Suffice to say Maddox lived with schizophrenia, struggling with it throughout his life to catastrophic effect at times.
The reason I focus on him in this column is that he is the subject of a very interesting exhibition that opened in Napier last night at Ahuriri Contemporary gallery.
Maddox is also handsomely represented in Hawke's Bay Museums Trust collection as evidenced by this fine abstract painting, Clerk.
Maddox's family moved to Hawke's Bay from Liverpool in 1963 when he was 15 years old. After the home of Britain's Merseybeat music scene and a city alive with new immigrant cultures (albeit violent and depressingly industrialised), Hawke's Bay must have been a sobering environment for a wide boy Scouser.
Following secondary school, Maddox lived in Ōtautahi, Pōneke and Tāmaki Makaurau for periods during his life but lived here in Hawke's Bay for the larger part of it, until his death in 2000.

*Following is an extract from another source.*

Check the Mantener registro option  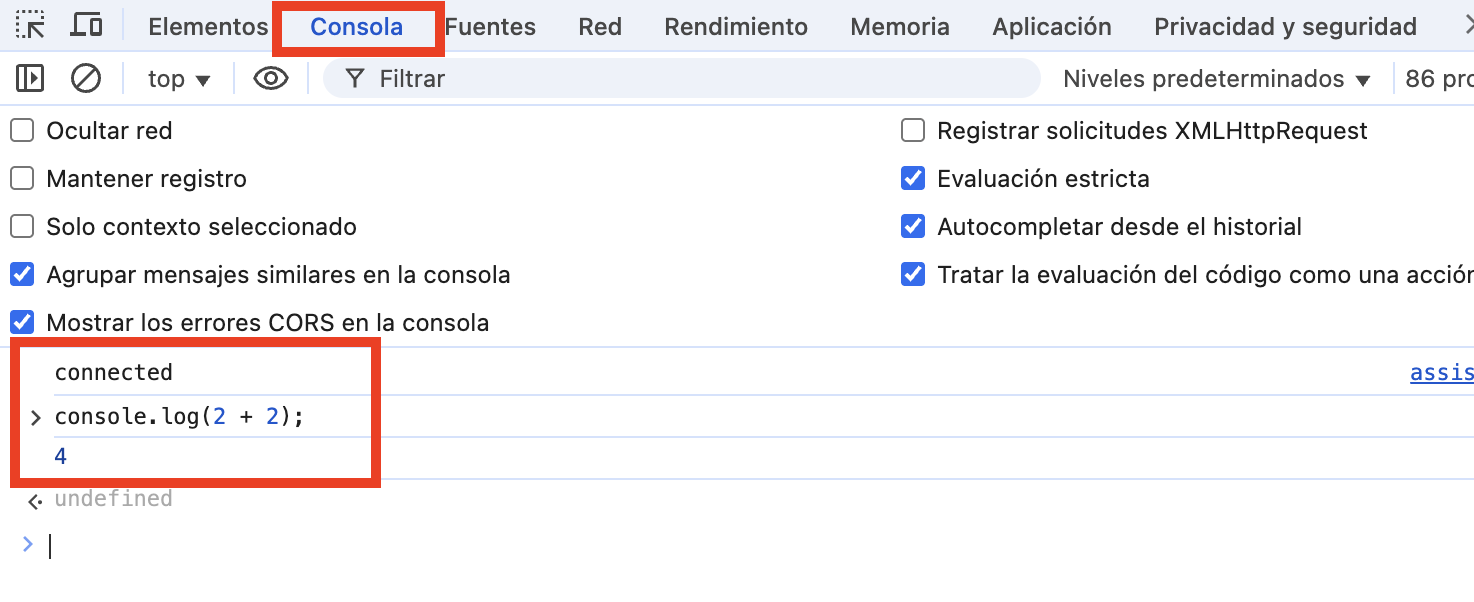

Maddox is remembered as one of New Zealand's finest exponents of abstract expressionism.
Combining geometry and gesture, Maddox used the grid structure and cross motifs for over 25 years.

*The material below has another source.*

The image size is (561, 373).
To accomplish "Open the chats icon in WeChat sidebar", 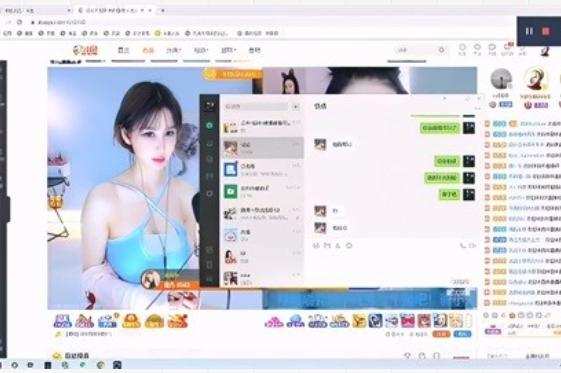I will click(210, 126).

The story goes that in a moment of frustration, Maddox lashed out at a failed painting he was working on marking it with an X. The cross must have had some sort of anarchic appeal and from that point Maddox repeatedly used crosses in boxes, you could say adopting the 'X' as his signature motif.
As a cultural signifier the cross is rich; X meaning no, a mathematical signifier, an unschooled signature, marking a mistake, don't drink this, x marks the spot, as a symbol of Christ and so on.
However, Maddox's interest was in the structure and geometry of the cross in a box and the balance his gestural expression provided it.
The X became an endgame for Maddox, who explored it as a proposition through three decades of painting practice.
Starting in the 1970s and building to a chaotic (probably inebriated) crescendo in the 1980s and 90s - the works became more and more unruly with order giving way to an amplified expressive quality seen through more dynamic gestures.
Last night, an exhibition Abstract (Here Is The Thing) opened at Richard Boyd Dunlop's Ahuriri Contemporary gallery. The exhibition brings together contemporary artists from across the country to examine whether the context of Maddox's work has relevance to contemporary abstraction today.
The show is curated by one of Aotearoa's more established and successful artists, another who has chosen to make Te Matau-a-Māui Hawke's Bay his home, Peter Madden.
Madden is showing previously unexhibited works from the Maddox estate and has gathered around these works a grouping of Aotearoa's foremost abstract artists. Anoushka Akel, Phillipa Blair, James Cousins, Richard Bryant, Cat Fooks, Sarah Louise Keber, Patrick Lundberg and Jamie Te Heuheu are widely recognised.